In the early hours of March 20, 1584, Padre Juan Panalles awoke from a drunken stupor to find his servant girl Inés lying naked beside him. It was the morning after the Day of the Beast, and the skinny little body that had briefly aroused him during the previous night’s festivities now took up so much room that he prodded her awake with his elbow, nearly pushing her out of the narrow bed. Inés knew what was expected of her. She crawled sleepily out from under the blankets and slipped on her dress and tied back her hair in the murky half-light before padding from the room to prepare his breakfast.

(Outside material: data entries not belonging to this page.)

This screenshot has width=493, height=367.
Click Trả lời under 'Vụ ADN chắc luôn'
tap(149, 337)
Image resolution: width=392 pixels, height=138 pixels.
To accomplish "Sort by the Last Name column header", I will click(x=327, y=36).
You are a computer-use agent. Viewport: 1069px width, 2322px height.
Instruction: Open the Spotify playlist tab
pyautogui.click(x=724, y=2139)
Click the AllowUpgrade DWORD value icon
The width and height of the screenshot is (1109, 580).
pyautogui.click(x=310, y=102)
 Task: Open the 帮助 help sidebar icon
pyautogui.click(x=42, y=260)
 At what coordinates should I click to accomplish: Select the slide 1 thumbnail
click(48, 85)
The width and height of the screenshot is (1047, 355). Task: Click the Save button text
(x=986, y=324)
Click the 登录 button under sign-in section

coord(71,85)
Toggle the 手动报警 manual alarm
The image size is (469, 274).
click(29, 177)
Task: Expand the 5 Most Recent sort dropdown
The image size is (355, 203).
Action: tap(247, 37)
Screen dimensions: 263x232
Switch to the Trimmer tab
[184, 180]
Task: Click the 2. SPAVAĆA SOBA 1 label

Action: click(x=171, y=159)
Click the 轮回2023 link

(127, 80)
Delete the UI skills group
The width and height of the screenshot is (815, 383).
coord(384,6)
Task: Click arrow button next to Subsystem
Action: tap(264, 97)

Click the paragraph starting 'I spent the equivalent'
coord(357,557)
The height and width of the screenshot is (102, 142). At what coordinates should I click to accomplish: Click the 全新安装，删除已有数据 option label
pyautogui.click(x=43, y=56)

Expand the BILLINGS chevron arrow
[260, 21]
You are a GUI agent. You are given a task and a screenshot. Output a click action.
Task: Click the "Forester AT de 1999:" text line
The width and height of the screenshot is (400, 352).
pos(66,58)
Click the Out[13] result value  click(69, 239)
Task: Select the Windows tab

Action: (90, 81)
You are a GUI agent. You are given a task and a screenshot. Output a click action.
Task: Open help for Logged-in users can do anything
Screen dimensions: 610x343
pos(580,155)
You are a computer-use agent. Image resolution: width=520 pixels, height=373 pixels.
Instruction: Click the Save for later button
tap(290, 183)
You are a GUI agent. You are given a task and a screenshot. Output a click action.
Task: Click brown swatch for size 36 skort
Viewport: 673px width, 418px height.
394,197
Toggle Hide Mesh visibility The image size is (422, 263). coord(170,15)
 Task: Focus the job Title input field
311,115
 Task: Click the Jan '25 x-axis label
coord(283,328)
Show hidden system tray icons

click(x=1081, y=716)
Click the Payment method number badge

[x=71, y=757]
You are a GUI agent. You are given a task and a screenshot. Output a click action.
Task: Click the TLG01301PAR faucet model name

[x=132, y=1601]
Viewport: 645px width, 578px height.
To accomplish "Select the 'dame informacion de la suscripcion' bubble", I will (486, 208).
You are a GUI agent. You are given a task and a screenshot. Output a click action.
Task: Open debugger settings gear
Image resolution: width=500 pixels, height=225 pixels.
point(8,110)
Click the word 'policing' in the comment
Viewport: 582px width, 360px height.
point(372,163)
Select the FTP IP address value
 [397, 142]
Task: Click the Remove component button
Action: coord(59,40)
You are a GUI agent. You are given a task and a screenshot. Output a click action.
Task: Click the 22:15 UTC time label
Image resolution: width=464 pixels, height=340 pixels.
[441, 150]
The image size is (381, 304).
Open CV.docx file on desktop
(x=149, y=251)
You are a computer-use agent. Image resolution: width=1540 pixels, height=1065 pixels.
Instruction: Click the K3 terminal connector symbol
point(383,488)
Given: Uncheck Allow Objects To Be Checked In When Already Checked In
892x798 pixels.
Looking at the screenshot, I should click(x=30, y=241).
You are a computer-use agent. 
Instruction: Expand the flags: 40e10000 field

The priest rolled over and squeezed his eyes shut in a vain attempt to ignore his parched tongue and throbbing temples. Finally he abandoned the effort and hoisted his heavy body upright. He sat on the edge of the bed in his nightshirt with his large feet resting on the cold tiled floor and grimaced at the acrid smell of sex, wine and stale beer and the sight of the sagging purse on the bedside table. He could not remember how much he had lost, or whether he had lost it on cards or dice, but he knew that it had been a bad night.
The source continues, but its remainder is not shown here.